With that practice, I started getting more and more into learning about meditation in general. I was always fascinated by the scientific studies that were coming out. Again, you know, mid to late nineties. Mindfulness was not trending, there wasn’t a time magazine mindfulness piece at the checkout counter at your grocery store. So, it wasn’t that easy to come by. I mean, we were still using microfiche and Dewey decimal systems crying out loud! I learned about John Kabat-Zinn and his work and the program at UMass medical school at the time and started to take some classes just for my own edification. I never had any intention to be a teacher, it was really about self-improvement and growth. Interestingly, it later became a way for me to in a sound and scientific way, introduce the practices into my corporate career. So it all fused together. That is not the short version, but sort of an embellished version of how I came to meditation and loving-kindness and how I kind of steamrolled my way into mindfulness.

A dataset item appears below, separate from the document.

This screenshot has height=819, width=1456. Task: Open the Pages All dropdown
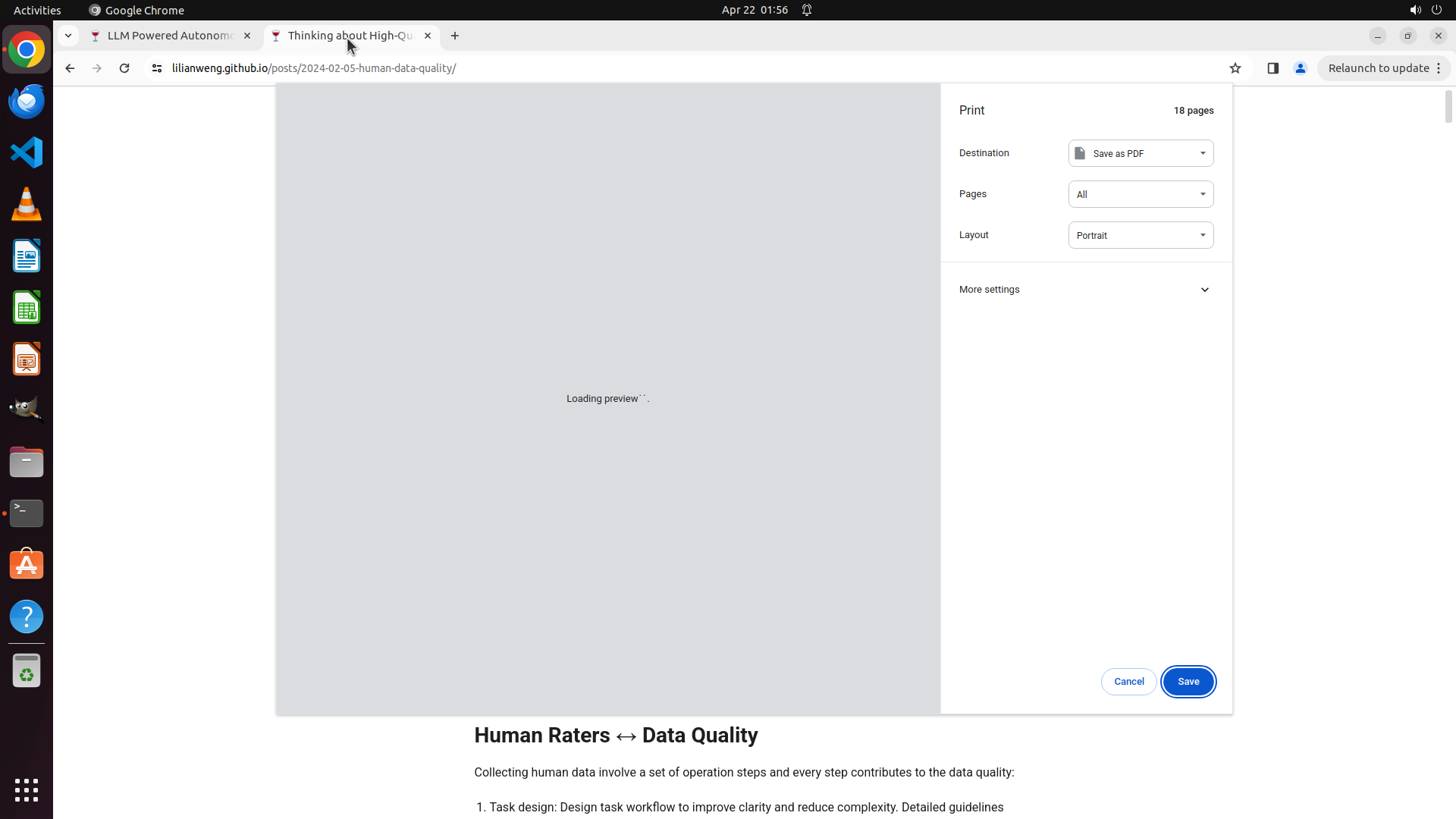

Would you mind sharing a little bit about the activism work that you’re doing? I love how you said, “I use Metta practice as a daily practice.” What does that look like in terms of activism?
I’ve been an activist since middle school, even using the term ‘activist’. I became an activist around the time that earth day became a thing that people did, and recycling, which was not a thing, I became the advocate for that at my school when I was in middle school. I worked with Greenpeace and PETA and was trying to save the whales and make sure that animals didn’t get tested on for cosmetic products, et cetera. So I learned very early on through a series of very important friendships that I had with other people growing up, that one person could really make a difference. Fused with Jewish philosophy that I was taught from a very early age of ‘Tikun Olam’ which means repairing the world.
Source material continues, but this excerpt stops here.